В конце концов Невилл Чемберлен как консервативный премьер-министр отверг предложенный Лигой наций принцип коллективной безопасности, поверив в обещанную в «Mein Kampf» восточную экспансию Гитлера — того самого Адольфа Гитлера, которого вдохновил, если не сказать запрограммировал, другой Чемберлен — визионер Хьюстон Стюарт.
Безусловно, юдофобия Гитлера восходит к венскому периоду его биографии, но навязчивое представление о демонических недочеловеках он не мог перенять у венских антисемитов,[1704] а (как считает Иоахим Кёлер) только из мира представлений Хьюстона Стюарта Чемберлена (мифологизировавшего британский расовый империализм),[1705] героем которого был германский спаситель «человечества из когтей вечно-животного». Ведь, согласно доктрине этого британского вдохновителя Адольфа Гитлера, «финикийский народ [семитов]… [необходимо] истребить». «Если бы римляне не разрушили Карфаген… фатальное семитское наводнение навсегда затопило бы Европу»; «само существование семитов-евреев в своем крайнем проявлении есть преступление против сакральных законов жизни».[1706] Хьюстон Стюарт Чемберлен первым поднял этот апокалиптический императив («байрейтский кружок» задним числом спроецировал его на мышление Рихарда Вагнера) «на уровень категорического требования, которое выполнял Гитлер: уничтожение европейских евреев». «Я ненавижу их всеми силами души, ненавижу и ненавижу!» — писал Чемберлен о евреях. И «эта навязчивая идея… стала задачей, выполнение которой было возложено на Гитлера», — заключал Иоахим Кёлер. Согласно его данным, именно англичанин Хьюстон Стюарт Чемберлен подвел австро-баварского «националистического барабанщика» к этому последнему выводу.
В результате защита на Нюрнбергском процессе могла бы сослаться на «подстрекательство» со стороны Чемберлена и даже представить в доказательство факты, совпадавшие с выводами Иоахима Кёлера: «Хьюстон Чемберлен… утверждая в отношении нацистского фюрера, что тот — единственный, кто осмелится из своего знания о «смертоносном влиянии еврейства» сделать выводы для своей «деятельности», запрограммировал Гитлера.[1707] Избранник стал орудием мира идей этого Чемберлена» — его «видения спасителя» из «сумерек богов» (1923–1924) — задолго до того, как другой Чемберлен, Невилл, премьер-министр, в 1937–1939 гг. стал прагматично использовать Третий рейх как орудие английской политики на «восточном пространстве». Невиллу Чемберлену принадлежит не меньшая заслуга в упрочении власти Гитлера в 1938 г. (не в последнюю очередь благодаря демонстрации «непогрешимости» фюрера), чем Францу фон Папену — в захвате власти Гитлером в 1933 г.
Во всяком случае, после этого захвата Хьюстон Стюарт Чемберлен продолжал считаться у нацистов «провидцем Третьего рейха»: «Немецкий народ, не забудь, что это был пришелец извне… [как] сто лет назад англичанин Карлейль… так и сегодня англичанин… с первых шагов Адольфа Гитлера понял, что тот избран судьбой».[1708] Нацизм, в свою очередь, с полным правом называл Хьюстона Чемберлена «отцом нашего духа». «Привет тебе.
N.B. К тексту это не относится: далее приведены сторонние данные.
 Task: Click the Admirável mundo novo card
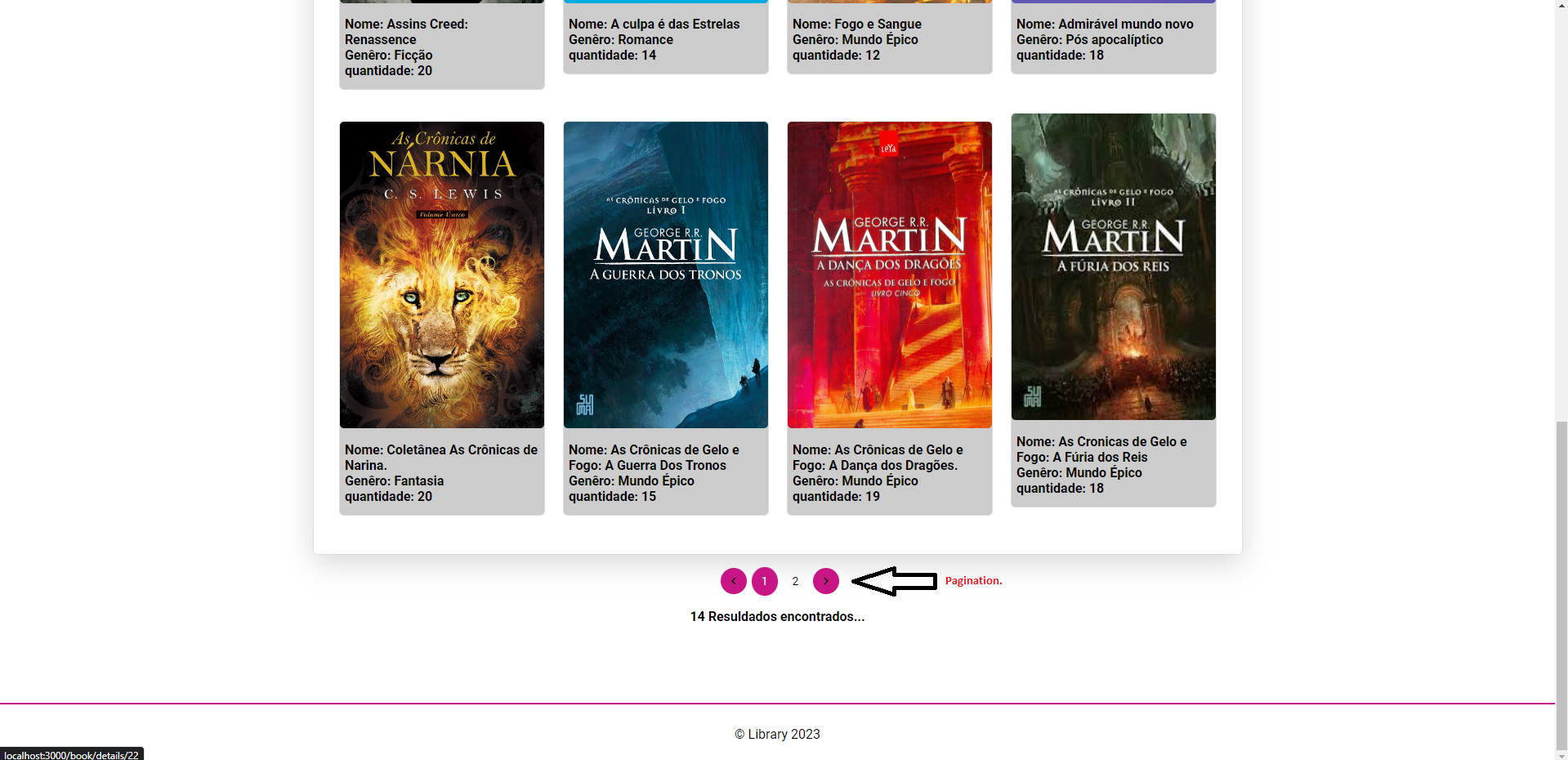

Пионер. Первопроходец», — так величал его доктор Геббельс.[1709]
Теперь же на соотечественников «фюрера» — исполнителя (Ausfuhrer) завета своего британского вдохновителя, этого английского «пионера и первопроходца» нацизма — в конечном счете возлагается коллективная вина за то, что они пошли путем, который духовно проложил для них этот гитлеровский первопроходец из Англии!
Если же против нацистских властителей было бы выдвинуто обвинение в немецком народном суде — не в последнюю очередь за то, что они довели немецкие армии до военной, а немецкий народ — до национальной катастрофы, — и тут защита могла бы сослаться на то, что Третьим рейхом руководили исполнители последней воли британца Хьюстона Чемберлена, исполнители завещания, которое едва ли могло в такой степени воплотиться в жизнь без политического содействия Невилла Чемберлена и ему подобных.
«Политика умиротворения» Германии проводилась Британией… а не только Чемберленом», — напоминал Гейнс Пост.[1710] Поэтому вполне логично, что для сохранения «хорошей мины при плохой игре» британскому истеблишменту необходимо было опротестовать представления о том периоде, как о «моралите, в котором Чемберлен и его сторонники играли роль виновных».[1711] Аргументация очевидна; ведь собственные поступки не следовало оценивать с точки зрения морали. Ведь именно тогда, в 1938 г., «в те дни реализма принципиальность считалась эксцентричностью, а идеалы — истерикой».[1712]